## ⚙️ Setup

In [None]:
# Install uv
!curl -LsSf https://astral.sh/uv/install.sh | sh

# Install deps
!uv pip install --system docling pymupdf

## 📚 Data

In [16]:
import re
from pathlib import Path
from utils import split_markdown_by_spans

DATA_DIR = Path("/datasets/client-data-us/AAA/Redaction")

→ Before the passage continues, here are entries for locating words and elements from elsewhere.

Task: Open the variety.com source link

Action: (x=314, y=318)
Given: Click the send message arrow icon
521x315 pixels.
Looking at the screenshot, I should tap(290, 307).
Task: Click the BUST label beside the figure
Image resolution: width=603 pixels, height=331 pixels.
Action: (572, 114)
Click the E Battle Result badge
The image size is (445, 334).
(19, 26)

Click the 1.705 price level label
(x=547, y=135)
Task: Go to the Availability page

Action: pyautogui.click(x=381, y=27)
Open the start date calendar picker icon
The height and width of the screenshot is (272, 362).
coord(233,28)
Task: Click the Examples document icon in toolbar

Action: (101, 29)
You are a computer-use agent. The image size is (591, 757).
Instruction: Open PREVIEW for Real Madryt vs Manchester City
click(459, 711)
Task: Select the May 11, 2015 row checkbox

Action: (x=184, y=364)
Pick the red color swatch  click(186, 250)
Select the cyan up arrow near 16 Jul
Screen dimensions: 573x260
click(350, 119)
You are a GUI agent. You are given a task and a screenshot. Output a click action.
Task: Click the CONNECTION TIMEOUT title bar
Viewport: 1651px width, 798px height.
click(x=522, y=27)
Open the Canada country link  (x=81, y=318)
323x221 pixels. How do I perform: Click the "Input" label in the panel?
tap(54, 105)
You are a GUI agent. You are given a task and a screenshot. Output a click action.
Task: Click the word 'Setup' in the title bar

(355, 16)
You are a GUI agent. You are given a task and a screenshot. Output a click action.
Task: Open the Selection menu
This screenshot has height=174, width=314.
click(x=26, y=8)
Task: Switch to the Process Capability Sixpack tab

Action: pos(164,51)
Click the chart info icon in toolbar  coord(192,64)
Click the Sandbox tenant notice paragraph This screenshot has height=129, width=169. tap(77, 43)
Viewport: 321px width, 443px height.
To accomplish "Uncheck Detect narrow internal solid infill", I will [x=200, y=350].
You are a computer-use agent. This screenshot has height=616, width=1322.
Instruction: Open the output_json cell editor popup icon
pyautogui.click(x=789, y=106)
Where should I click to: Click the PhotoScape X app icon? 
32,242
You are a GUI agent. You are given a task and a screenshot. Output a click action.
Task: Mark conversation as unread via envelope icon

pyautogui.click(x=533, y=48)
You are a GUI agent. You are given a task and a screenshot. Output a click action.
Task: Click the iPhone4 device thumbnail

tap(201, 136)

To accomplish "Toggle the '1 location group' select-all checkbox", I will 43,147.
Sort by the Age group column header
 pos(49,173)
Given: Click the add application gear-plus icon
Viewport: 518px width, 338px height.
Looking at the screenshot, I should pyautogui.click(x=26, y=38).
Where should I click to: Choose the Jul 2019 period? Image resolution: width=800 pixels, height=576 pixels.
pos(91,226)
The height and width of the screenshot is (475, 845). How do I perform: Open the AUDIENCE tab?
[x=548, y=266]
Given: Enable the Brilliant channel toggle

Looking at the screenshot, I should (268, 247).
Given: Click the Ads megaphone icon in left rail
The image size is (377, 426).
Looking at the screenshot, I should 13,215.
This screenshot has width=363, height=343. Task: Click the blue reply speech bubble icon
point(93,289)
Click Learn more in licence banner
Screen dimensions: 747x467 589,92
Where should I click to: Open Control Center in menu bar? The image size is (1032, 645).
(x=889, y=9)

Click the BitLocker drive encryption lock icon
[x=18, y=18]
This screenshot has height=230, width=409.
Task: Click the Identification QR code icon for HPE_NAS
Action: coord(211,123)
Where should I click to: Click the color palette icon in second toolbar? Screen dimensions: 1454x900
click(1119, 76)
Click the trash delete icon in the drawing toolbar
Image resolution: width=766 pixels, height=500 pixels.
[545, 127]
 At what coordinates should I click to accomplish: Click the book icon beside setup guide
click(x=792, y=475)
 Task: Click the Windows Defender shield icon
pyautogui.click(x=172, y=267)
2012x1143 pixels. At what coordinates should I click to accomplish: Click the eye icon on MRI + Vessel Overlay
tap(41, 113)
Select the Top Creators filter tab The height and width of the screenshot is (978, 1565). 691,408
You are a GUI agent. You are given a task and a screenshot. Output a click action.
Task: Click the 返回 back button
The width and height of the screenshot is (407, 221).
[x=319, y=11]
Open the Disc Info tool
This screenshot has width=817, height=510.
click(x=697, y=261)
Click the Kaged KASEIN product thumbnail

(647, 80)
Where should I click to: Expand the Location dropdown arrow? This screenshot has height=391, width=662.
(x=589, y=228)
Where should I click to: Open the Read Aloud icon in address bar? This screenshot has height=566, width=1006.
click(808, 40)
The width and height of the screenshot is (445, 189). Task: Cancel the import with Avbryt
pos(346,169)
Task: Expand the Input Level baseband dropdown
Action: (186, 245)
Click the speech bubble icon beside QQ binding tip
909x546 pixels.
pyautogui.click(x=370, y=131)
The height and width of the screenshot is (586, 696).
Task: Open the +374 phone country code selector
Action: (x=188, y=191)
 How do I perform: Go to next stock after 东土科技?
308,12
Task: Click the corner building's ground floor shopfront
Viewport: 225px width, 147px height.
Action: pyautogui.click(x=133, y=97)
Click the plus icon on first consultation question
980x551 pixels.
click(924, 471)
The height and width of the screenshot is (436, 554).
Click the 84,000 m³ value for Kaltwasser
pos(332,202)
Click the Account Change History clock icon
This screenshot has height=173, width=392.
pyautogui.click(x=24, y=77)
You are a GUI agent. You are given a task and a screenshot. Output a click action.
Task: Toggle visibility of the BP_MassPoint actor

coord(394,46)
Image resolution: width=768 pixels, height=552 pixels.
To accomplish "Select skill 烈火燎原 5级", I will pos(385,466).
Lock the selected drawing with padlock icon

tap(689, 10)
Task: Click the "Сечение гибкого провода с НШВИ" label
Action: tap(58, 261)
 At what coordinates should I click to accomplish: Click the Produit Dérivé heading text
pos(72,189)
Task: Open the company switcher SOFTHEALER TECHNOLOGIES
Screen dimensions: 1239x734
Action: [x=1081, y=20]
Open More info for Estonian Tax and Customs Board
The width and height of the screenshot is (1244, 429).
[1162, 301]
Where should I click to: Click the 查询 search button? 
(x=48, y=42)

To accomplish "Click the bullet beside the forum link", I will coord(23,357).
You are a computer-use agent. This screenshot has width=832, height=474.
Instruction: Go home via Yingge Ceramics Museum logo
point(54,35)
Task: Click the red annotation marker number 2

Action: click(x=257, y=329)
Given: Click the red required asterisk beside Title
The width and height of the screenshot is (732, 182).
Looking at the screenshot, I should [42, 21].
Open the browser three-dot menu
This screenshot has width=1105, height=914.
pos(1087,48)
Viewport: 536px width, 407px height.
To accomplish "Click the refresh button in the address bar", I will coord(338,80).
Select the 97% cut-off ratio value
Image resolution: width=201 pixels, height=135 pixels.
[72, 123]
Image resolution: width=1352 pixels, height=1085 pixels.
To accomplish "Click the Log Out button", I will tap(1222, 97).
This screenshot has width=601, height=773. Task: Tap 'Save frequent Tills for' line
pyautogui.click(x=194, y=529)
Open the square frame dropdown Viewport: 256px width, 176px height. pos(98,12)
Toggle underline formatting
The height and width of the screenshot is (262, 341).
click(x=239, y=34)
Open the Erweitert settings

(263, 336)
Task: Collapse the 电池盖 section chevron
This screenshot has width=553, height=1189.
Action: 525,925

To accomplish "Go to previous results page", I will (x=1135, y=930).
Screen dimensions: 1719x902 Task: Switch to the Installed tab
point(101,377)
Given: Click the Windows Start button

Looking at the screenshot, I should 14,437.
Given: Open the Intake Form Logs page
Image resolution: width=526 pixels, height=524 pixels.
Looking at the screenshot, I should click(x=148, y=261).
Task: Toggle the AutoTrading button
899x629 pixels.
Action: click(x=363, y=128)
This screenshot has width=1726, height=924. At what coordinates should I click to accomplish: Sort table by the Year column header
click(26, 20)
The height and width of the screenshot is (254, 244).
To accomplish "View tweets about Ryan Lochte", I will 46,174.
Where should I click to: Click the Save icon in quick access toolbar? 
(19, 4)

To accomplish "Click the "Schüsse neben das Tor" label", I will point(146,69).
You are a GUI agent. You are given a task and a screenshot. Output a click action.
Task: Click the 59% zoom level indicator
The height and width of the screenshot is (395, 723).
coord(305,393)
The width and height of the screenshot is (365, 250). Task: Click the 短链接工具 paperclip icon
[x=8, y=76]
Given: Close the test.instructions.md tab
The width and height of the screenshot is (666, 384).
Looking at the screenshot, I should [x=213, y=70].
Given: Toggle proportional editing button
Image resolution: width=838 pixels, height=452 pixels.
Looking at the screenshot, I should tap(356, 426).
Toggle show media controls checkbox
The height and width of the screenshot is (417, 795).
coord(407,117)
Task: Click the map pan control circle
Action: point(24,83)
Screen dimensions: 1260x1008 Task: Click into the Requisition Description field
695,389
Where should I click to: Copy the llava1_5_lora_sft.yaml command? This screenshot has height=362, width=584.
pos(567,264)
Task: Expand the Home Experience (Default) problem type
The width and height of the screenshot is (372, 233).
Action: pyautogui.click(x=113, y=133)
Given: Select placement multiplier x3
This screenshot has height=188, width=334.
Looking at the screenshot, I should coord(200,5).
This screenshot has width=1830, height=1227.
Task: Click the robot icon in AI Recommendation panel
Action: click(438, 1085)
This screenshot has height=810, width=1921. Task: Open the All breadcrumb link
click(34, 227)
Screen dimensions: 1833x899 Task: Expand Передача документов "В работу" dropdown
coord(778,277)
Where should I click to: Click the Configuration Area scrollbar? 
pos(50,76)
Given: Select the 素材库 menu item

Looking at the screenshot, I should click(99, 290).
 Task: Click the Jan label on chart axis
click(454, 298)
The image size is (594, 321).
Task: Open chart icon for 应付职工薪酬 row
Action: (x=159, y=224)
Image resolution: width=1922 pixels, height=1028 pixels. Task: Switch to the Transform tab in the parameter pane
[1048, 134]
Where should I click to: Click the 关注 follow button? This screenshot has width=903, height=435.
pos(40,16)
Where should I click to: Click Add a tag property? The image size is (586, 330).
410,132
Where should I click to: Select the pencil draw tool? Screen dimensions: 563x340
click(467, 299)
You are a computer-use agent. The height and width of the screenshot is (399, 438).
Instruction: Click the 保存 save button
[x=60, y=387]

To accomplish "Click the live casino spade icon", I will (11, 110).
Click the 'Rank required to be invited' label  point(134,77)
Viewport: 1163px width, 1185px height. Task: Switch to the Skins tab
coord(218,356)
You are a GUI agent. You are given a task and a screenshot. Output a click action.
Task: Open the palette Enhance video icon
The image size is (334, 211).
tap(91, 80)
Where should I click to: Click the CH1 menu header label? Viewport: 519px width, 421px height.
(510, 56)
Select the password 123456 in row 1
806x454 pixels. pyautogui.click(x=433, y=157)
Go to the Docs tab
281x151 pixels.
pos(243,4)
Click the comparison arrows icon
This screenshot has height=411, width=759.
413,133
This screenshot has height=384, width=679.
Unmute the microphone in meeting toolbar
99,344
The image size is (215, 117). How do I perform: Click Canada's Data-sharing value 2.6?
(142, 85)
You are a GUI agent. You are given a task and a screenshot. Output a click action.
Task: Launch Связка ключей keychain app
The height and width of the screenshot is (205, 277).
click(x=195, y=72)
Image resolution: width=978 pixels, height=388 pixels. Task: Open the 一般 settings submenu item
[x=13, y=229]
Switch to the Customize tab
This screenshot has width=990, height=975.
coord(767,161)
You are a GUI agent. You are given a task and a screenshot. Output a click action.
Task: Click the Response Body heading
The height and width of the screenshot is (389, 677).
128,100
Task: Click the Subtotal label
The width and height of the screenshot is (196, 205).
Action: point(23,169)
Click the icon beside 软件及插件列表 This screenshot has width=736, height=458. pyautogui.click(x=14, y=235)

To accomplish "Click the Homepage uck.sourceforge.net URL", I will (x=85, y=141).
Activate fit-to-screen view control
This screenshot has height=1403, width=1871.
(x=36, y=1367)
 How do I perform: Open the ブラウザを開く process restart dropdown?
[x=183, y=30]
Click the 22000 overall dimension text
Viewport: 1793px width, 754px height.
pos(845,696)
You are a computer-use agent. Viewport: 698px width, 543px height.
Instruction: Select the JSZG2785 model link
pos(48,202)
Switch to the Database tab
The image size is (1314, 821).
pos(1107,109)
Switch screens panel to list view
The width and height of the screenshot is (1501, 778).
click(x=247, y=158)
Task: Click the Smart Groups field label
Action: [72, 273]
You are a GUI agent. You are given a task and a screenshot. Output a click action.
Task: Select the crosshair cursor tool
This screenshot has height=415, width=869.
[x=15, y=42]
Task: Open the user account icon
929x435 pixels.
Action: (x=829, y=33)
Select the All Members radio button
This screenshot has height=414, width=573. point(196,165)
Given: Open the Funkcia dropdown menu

# Map between unredacted and redacted files
u2r = {}
for doc_dir in DATA_DIR.glob("*/"):
    print(f"📁 Found: {doc_dir.name}")
    redacted_files = list((doc_dir / "Redacted").rglob("*.*"))
    unredacted_files = list((doc_dir / "Unredacted").rglob("*.*"))
    redacted_fnames = [rf.name for rf in redacted_files]
    for i, uf in enumerate(unredacted_files):
        rfn = uf.name.replace(uf.suffix, "-redacted" + uf.suffix)
        if rfn in redacted_fnames:
            u2r[uf] = redacted_files[i]
        
r2u = {v:k for k,v in u2r.items()}
print(f"📚 Total items: {len(r2u)}")

📁 Found: 012100046665
📁 Found: 012200023252
📁 Found: 012300021267
📁 Found: 012300047931
📁 Found: 012300051365
📁 Found: 022200022285
📚 Total items: 66


## 📝 Convert to Markdown

In [None]:
from enum import Enum


class ExportFormat(str, Enum):
    Markdown:str = "md"
    HTML:str = "html"

    
def docling_convert(file_path: str, export_format: str = ExportFormat.Markdown) -> str:
    """Convert a PDF file to text using Docling default conversion.

    Args:
        file_path (str): Path to the PDF file
        export_format (ExportFormat): Export format (Markdown or HTML)
    """
    from docling.document_converter import DocumentConverter

    # Use the default Docling conversion service
    logger.info(f"Using docling to convert {file_path} ➡️ {export_format.name}")
    converter = DocumentConverter()
    result = converter.convert(file_path)
    if export_format == ExportFormat.Markdown:
        return result.document.export_to_markdown()
    elif export_format == ExportFormat.HTML:
        return result.document.export_to_html()
    else:
        raise ValueError(f"Unsupported format: {export_format}")